Navalny defends his complaints against the prison administration



Alexeï Navalny appeared from prison, by videoconference. – Evgeny Odinokov / SPUTNIK / SIPA

A Russian court was examining this Wednesday three complaints by the imprisoned opponent Alexeï Navalny against the prison administration, during a hearing in which he participated by videoconference, appearing in good shape a month after the end of his hunger strike. Imprisoned in January on his return from Germany where he was recovering from a poisoning he accuses the Kremlin of, the opponent and anti-corruption activist was sentenced to two and a half years in prison for a fraud case dating from 2014 and denounced as an upheaval from scratch.

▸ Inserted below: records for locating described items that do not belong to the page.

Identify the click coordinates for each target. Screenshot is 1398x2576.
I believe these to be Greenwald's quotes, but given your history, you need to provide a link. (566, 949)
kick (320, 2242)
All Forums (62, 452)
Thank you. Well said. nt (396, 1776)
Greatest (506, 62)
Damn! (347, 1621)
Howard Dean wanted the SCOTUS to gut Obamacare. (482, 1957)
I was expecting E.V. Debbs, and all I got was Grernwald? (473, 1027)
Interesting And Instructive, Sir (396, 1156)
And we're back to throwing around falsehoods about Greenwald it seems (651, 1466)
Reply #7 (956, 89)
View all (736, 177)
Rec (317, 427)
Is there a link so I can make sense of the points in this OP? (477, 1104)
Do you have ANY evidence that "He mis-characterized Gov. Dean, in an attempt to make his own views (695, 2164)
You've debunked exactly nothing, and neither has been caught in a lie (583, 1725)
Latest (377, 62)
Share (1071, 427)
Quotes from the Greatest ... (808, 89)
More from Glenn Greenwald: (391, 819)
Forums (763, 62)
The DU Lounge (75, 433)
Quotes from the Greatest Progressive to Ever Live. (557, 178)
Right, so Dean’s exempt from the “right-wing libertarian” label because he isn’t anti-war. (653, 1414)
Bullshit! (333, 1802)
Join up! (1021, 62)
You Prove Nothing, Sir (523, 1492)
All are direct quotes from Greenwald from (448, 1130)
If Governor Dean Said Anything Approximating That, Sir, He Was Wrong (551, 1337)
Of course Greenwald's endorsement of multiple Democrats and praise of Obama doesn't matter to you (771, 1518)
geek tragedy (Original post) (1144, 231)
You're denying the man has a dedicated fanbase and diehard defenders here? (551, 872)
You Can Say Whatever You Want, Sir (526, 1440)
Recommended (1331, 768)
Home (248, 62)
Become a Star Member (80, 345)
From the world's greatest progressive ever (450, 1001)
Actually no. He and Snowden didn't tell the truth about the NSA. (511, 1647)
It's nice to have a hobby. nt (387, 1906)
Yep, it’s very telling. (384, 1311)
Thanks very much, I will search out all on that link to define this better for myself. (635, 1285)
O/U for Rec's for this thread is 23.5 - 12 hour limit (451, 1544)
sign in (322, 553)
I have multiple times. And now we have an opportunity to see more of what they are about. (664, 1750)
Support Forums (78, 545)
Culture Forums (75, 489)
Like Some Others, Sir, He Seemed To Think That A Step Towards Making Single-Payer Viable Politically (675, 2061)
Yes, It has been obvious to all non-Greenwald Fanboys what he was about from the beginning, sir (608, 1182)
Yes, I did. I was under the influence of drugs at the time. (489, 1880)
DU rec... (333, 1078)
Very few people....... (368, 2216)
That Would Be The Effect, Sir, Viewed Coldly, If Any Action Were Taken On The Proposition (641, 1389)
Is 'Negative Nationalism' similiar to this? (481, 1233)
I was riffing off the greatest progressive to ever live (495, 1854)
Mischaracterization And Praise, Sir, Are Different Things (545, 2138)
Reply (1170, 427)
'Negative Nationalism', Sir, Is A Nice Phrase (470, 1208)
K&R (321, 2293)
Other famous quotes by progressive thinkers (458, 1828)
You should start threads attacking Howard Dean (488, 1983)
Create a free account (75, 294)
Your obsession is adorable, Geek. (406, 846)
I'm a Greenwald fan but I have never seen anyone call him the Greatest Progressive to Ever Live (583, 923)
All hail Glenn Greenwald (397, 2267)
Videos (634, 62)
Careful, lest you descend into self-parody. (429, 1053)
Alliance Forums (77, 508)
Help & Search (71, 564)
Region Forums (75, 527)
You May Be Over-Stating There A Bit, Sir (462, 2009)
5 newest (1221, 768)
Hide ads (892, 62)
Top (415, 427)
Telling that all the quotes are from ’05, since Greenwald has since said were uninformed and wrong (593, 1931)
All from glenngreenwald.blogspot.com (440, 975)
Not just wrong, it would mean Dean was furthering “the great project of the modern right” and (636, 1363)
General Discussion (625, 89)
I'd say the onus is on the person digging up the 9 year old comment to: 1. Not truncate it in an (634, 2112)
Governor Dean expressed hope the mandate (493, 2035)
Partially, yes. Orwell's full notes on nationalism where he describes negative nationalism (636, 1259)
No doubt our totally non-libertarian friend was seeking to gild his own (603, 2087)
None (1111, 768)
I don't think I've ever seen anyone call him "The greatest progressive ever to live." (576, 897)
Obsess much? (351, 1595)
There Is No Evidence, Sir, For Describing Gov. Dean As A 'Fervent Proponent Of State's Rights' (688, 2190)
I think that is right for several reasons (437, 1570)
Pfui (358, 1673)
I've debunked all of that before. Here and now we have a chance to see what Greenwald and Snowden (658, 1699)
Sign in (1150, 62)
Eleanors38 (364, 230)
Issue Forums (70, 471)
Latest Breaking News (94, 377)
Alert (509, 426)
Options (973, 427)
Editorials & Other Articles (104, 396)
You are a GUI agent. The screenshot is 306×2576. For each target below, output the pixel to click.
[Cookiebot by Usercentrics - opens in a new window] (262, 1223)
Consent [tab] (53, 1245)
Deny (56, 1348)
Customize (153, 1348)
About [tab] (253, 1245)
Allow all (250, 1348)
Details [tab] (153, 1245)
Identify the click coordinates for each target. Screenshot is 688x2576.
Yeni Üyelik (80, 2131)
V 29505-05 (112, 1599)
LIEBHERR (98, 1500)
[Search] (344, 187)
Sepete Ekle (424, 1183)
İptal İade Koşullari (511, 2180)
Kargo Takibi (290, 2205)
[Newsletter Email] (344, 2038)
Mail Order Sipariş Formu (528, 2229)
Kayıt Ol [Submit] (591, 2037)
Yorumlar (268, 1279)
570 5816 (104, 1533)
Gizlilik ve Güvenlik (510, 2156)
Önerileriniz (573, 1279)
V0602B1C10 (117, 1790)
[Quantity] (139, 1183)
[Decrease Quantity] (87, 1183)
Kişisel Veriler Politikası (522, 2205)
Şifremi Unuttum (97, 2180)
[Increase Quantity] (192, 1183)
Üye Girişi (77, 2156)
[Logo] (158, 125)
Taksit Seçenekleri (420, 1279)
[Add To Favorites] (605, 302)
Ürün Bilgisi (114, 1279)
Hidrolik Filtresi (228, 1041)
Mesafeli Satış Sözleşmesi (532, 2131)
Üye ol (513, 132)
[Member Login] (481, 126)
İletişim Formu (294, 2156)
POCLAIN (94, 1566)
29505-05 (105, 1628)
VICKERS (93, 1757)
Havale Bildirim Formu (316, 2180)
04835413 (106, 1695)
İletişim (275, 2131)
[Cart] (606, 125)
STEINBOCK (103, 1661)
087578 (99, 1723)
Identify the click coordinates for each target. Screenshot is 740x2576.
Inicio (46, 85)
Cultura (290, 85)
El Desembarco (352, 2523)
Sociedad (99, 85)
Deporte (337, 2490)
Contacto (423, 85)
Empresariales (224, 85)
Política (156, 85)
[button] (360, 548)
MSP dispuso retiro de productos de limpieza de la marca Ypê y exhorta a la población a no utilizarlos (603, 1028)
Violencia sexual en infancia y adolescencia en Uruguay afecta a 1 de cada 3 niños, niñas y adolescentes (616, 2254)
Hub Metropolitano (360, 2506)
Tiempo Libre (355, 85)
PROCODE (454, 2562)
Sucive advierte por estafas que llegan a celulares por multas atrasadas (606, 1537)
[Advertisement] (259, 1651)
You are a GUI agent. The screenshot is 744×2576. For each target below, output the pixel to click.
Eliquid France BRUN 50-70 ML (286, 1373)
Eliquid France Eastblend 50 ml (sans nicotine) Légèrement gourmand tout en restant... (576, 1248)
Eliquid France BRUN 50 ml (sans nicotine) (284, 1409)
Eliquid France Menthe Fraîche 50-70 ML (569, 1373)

Alexeï Navalny, 44, has been serving since his sentence in the Vladimir, a hundred kilometers from Moscow, where he observed a twenty-four-day hunger strike in April to denounce his conditions of detention in a prison known to be one of the harshest in Russia. Do the complaints examined this Wednesday relate to the refusal of the prison administration of this colony to give him books sent by his relatives, in particular the Koran that he says he wants to study, on the censorship of the newspapers he receives, as well as on his placement on the list of people inclined to escape.

“It’s a weird situation”

“It’s a bizarre situation”, denounced Alexeï Navalny, in a dark jacket, smiling but the face emaciated, during his intervention by videoconference in front of a court of Petouchki, in the region of Vladimir. “I would like to be given the books that were sent to me,” he insisted. Sitting with hunched shoulders, the opponent targeted in recent years by several criminal investigations and accustomed to hearings has not adopted a combative posture this time, speaking in a calm manner. Alexeï Navalny said he was unable to receive the Koran only after his transfer to a prison hospital in April due to his hunger strike and where he is still being held.

The opponent also complained that several newspaper articles he received in his previous place of detention were “cut with scissors”. “I’m not against reading my letters. But why cut out newspaper articles? “, He rebelled. The opponent also complains about his placement on the list of people inclined to escape, after having already accused in April the jailers of the penal colony where he was detained before his hospitalization of waking him up several times a night under this pretext, treatment he described as “sleep deprivation torture”.

“There is no objective data to confirm that I am planning an escape. It’s an absurd decision, ”he denounced. Since his arrest, the authorities have begun to dismantle his movement, several of whose cadres have fled abroad. Justice is currently examining a request from the Public Prosecutor’s Office to classify its organizations as “extremists”, while the Duma, the lower house of Parliament, adopted on Wednesday at third reading a law which prohibits members of groups qualified as such from being elected deputies. , and therefore to participate in the legislative elections in September.